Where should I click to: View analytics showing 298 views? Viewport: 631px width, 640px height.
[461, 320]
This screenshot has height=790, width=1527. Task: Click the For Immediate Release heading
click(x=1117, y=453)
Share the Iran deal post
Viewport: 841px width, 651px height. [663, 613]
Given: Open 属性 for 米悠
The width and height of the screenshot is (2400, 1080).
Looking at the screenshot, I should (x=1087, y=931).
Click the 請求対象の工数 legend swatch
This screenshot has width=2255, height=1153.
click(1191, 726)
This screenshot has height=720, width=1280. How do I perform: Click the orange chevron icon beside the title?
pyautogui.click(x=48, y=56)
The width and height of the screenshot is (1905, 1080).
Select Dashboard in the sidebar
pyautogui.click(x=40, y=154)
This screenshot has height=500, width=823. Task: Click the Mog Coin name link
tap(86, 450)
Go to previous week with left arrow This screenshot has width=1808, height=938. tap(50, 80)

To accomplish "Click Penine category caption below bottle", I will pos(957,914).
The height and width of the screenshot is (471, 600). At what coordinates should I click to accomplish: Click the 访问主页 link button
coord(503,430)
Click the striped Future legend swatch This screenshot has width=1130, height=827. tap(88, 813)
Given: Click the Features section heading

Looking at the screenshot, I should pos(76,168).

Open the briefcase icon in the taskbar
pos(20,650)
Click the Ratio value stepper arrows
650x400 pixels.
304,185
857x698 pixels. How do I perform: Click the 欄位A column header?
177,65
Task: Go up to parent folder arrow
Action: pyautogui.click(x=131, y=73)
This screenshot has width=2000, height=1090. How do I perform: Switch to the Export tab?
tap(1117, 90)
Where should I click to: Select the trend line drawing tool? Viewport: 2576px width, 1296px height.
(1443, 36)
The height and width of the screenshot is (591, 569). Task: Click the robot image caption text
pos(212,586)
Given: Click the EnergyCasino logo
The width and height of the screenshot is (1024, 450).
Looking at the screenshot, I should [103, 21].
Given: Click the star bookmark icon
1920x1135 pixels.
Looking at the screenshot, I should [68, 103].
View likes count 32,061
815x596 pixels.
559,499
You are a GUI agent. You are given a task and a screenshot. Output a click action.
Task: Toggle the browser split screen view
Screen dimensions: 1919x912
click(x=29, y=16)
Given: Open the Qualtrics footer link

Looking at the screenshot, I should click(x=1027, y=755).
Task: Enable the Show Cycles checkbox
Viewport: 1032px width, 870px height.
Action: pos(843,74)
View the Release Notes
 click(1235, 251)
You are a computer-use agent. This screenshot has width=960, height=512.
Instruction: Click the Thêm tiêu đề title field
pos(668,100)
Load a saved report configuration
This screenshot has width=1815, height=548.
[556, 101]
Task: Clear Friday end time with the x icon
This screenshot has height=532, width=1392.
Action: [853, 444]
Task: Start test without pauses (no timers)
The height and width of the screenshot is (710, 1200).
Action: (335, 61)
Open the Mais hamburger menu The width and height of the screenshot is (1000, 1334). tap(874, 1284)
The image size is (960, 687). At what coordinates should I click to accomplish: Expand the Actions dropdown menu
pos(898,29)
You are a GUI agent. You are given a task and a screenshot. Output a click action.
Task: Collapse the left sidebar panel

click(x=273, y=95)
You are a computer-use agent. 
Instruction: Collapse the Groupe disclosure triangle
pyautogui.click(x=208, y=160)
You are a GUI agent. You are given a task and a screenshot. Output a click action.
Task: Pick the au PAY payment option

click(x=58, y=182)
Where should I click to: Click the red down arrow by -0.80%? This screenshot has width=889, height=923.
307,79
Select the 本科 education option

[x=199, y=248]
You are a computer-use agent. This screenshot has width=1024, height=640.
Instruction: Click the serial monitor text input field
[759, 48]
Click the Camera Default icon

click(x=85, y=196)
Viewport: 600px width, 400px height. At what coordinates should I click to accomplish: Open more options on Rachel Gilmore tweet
•••
• Brief: Repeat all of the material above, swapping "legend swatch" for "legend marker" and leaving everything else unchanged.

• Answer in full:
Where should I click to: View analytics showing 298 views? Viewport: 631px width, 640px height.
[461, 320]
This screenshot has height=790, width=1527. Task: Click the For Immediate Release heading
click(x=1117, y=453)
Share the Iran deal post
Viewport: 841px width, 651px height. [663, 613]
Given: Open 属性 for 米悠
The width and height of the screenshot is (2400, 1080).
Looking at the screenshot, I should (x=1087, y=931).
Click the 請求対象の工数 legend marker
This screenshot has width=2255, height=1153.
click(1191, 726)
This screenshot has height=720, width=1280. How do I perform: Click the orange chevron icon beside the title?
pyautogui.click(x=48, y=56)
The width and height of the screenshot is (1905, 1080).
Select Dashboard in the sidebar
pyautogui.click(x=40, y=154)
This screenshot has height=500, width=823. Task: Click the Mog Coin name link
tap(86, 450)
Go to previous week with left arrow This screenshot has width=1808, height=938. tap(50, 80)

To accomplish "Click Penine category caption below bottle", I will pos(957,914).
The height and width of the screenshot is (471, 600). At what coordinates should I click to accomplish: Click the 访问主页 link button
coord(503,430)
Click the striped Future legend marker This screenshot has width=1130, height=827. tap(88, 813)
Given: Click the Features section heading

Looking at the screenshot, I should pos(76,168).

Open the briefcase icon in the taskbar
pos(20,650)
Click the Ratio value stepper arrows
650x400 pixels.
304,185
857x698 pixels. How do I perform: Click the 欄位A column header?
177,65
Task: Go up to parent folder arrow
Action: pyautogui.click(x=131, y=73)
This screenshot has width=2000, height=1090. How do I perform: Switch to the Export tab?
tap(1117, 90)
Where should I click to: Select the trend line drawing tool? Viewport: 2576px width, 1296px height.
(1443, 36)
The height and width of the screenshot is (591, 569). Task: Click the robot image caption text
pos(212,586)
Given: Click the EnergyCasino logo
The width and height of the screenshot is (1024, 450).
Looking at the screenshot, I should [103, 21].
Given: Click the star bookmark icon
1920x1135 pixels.
Looking at the screenshot, I should [68, 103].
View likes count 32,061
815x596 pixels.
559,499
You are a GUI agent. You are given a task and a screenshot. Output a click action.
Task: Toggle the browser split screen view
Screen dimensions: 1919x912
click(x=29, y=16)
Given: Open the Qualtrics footer link

Looking at the screenshot, I should click(x=1027, y=755).
Task: Enable the Show Cycles checkbox
Viewport: 1032px width, 870px height.
Action: pos(843,74)
View the Release Notes
 click(1235, 251)
You are a computer-use agent. This screenshot has width=960, height=512.
Instruction: Click the Thêm tiêu đề title field
pos(668,100)
Load a saved report configuration
This screenshot has width=1815, height=548.
[556, 101]
Task: Clear Friday end time with the x icon
This screenshot has height=532, width=1392.
Action: [853, 444]
Task: Start test without pauses (no timers)
The height and width of the screenshot is (710, 1200).
Action: (335, 61)
Open the Mais hamburger menu The width and height of the screenshot is (1000, 1334). tap(874, 1284)
The image size is (960, 687). At what coordinates should I click to accomplish: Expand the Actions dropdown menu
pos(898,29)
You are a GUI agent. You are given a task and a screenshot. Output a click action.
Task: Collapse the left sidebar panel

click(x=273, y=95)
You are a computer-use agent. 
Instruction: Collapse the Groupe disclosure triangle
pyautogui.click(x=208, y=160)
You are a GUI agent. You are given a task and a screenshot. Output a click action.
Task: Pick the au PAY payment option

click(x=58, y=182)
Where should I click to: Click the red down arrow by -0.80%? This screenshot has width=889, height=923.
307,79
Select the 本科 education option

[x=199, y=248]
You are a computer-use agent. This screenshot has width=1024, height=640.
Instruction: Click the serial monitor text input field
[759, 48]
Click the Camera Default icon

click(x=85, y=196)
Viewport: 600px width, 400px height. At what coordinates should I click to accomplish: Open more options on Rachel Gilmore tweet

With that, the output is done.